**EXERCISE MATERIALS**
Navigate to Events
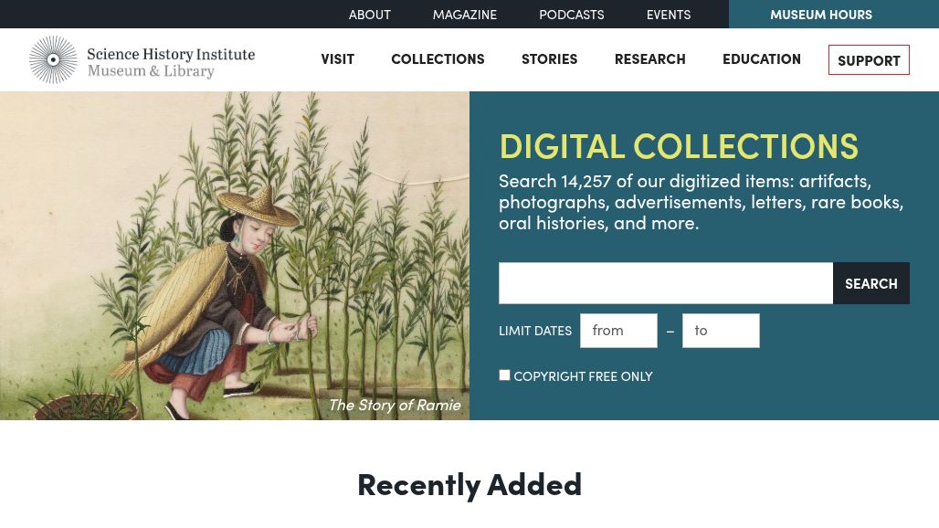Screen dimensions: 939x528 pos(668,15)
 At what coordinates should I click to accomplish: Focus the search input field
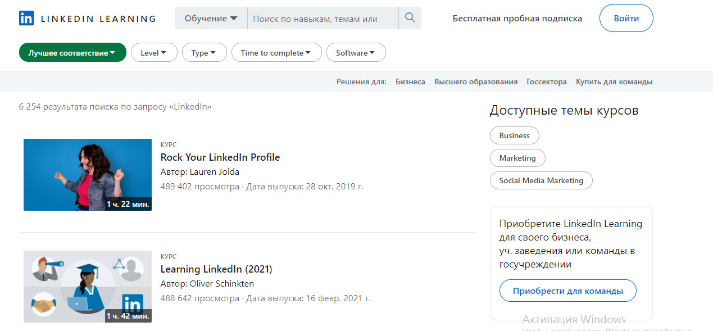tap(323, 19)
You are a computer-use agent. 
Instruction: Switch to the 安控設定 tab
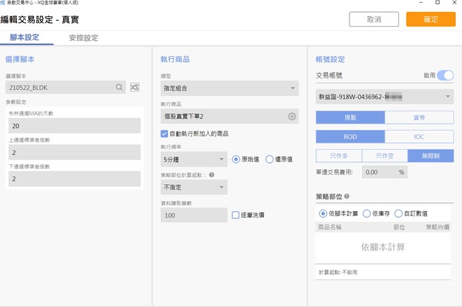(83, 38)
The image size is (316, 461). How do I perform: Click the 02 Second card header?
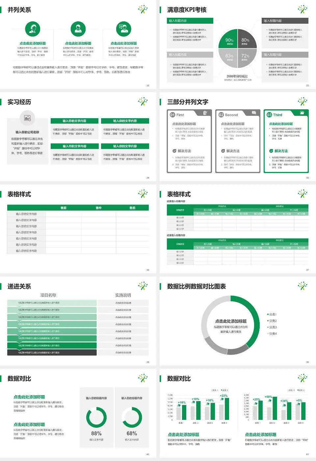pos(231,115)
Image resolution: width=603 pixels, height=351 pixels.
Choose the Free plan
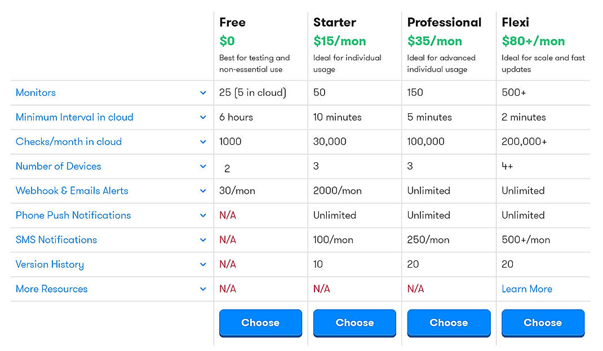tap(260, 322)
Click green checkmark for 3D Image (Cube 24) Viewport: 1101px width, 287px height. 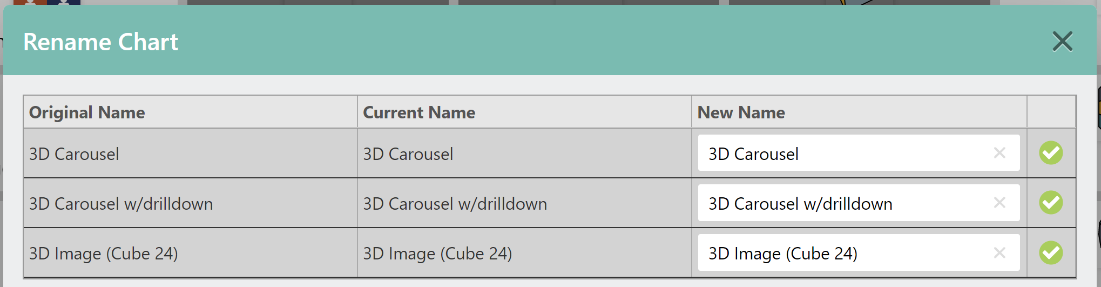pos(1051,252)
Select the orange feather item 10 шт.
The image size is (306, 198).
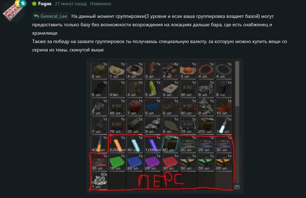click(223, 107)
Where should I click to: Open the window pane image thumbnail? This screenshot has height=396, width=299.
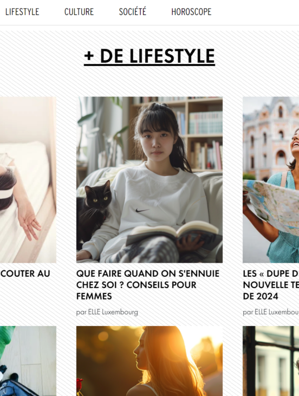pos(271,361)
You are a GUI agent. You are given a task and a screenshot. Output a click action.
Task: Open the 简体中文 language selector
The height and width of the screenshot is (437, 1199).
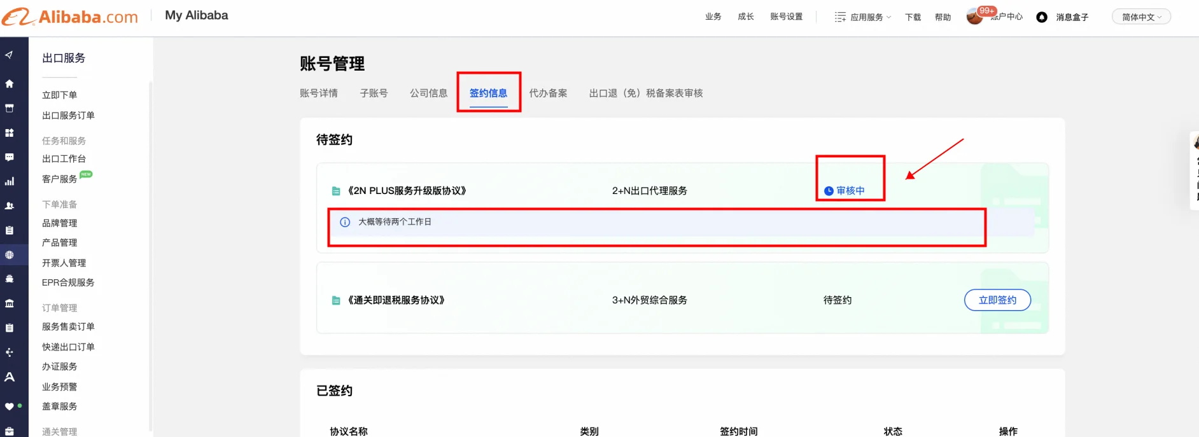click(x=1141, y=17)
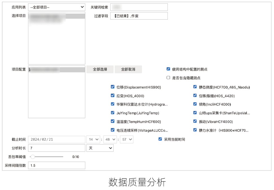The image size is (274, 190).
Task: Toggle 应变(HOS_4000) checkbox
Action: [113, 96]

**DIRECTIONS FOR THIS TASK**
Among the lines above, count those containing the word "agent" and give nothing but the result.

**COMPLETED EXERCISE**
2